WORK TASK:
Scan the entries below for the word "with". Copy each line that has it.

Records from a data collection:
........
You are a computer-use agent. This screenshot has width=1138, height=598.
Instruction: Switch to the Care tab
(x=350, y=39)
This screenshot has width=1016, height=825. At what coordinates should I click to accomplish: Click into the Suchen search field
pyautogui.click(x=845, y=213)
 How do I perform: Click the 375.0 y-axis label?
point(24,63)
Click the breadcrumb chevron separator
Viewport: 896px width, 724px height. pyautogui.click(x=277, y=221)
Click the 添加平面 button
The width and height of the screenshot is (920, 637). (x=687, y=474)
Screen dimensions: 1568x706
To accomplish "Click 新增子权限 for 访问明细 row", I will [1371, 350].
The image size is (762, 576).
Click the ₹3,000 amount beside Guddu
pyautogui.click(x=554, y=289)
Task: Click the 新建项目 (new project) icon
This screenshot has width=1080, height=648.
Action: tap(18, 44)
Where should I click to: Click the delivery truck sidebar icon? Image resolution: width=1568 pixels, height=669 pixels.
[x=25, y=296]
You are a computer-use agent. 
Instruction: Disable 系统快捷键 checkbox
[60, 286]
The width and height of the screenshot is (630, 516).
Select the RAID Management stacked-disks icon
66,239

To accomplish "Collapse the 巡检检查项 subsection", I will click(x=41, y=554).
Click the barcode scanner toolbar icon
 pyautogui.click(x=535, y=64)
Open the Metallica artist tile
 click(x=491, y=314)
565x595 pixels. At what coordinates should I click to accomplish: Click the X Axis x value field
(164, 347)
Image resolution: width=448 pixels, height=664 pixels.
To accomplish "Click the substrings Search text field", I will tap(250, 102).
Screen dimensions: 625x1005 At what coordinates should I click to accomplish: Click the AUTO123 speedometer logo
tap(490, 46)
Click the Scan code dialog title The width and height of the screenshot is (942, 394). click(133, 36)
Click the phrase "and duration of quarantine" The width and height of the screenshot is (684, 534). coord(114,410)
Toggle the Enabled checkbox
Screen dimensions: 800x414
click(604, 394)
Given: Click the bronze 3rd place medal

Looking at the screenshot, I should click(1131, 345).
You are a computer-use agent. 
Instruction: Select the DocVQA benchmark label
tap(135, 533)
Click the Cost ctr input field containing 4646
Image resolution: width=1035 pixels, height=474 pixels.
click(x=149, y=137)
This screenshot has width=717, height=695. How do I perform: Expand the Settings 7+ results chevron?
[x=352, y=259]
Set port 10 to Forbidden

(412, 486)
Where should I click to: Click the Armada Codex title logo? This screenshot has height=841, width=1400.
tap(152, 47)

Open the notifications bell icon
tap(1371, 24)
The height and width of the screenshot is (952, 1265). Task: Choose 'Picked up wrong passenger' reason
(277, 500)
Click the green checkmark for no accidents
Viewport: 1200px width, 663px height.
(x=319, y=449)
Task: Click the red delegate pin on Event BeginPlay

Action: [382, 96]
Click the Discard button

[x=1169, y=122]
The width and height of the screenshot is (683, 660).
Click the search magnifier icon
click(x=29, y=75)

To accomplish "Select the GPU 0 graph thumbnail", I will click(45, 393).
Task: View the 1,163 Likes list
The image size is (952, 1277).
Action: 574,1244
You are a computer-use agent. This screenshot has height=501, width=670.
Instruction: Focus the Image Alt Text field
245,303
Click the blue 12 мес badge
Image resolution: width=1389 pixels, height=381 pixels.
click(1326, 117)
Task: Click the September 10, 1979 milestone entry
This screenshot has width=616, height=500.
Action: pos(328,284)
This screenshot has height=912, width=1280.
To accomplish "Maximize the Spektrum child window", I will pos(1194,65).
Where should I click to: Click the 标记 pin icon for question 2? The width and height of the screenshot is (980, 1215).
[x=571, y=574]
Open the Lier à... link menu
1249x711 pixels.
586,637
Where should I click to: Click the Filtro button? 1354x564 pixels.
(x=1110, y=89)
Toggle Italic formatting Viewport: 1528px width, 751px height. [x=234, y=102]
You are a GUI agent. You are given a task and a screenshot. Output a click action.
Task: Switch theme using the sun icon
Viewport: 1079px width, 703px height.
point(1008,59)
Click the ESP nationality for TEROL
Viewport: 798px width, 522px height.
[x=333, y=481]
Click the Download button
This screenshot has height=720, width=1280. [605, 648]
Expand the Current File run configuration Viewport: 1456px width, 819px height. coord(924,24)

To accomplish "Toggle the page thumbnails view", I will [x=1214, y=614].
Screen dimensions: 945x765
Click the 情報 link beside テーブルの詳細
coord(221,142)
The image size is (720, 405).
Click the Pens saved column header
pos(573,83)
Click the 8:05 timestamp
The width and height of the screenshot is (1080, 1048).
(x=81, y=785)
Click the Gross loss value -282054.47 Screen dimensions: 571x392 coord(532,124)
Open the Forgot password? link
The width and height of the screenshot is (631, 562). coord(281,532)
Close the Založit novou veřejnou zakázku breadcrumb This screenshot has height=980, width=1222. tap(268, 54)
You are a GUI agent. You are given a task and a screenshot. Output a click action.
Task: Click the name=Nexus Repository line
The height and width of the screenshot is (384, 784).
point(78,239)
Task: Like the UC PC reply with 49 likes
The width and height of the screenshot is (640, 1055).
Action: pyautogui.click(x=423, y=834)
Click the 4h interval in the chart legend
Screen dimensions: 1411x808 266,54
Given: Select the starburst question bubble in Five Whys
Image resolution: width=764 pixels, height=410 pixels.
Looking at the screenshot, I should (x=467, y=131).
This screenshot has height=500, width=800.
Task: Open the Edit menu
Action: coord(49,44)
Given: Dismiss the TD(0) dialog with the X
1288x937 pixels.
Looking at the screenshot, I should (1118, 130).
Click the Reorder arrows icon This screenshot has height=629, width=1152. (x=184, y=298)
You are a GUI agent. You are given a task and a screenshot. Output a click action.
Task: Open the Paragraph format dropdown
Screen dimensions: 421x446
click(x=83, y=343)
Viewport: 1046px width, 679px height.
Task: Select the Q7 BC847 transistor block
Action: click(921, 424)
........
ANSWER:
Task: Like the UC PC reply with 49 likes
Given: Dismiss the TD(0) dialog with the X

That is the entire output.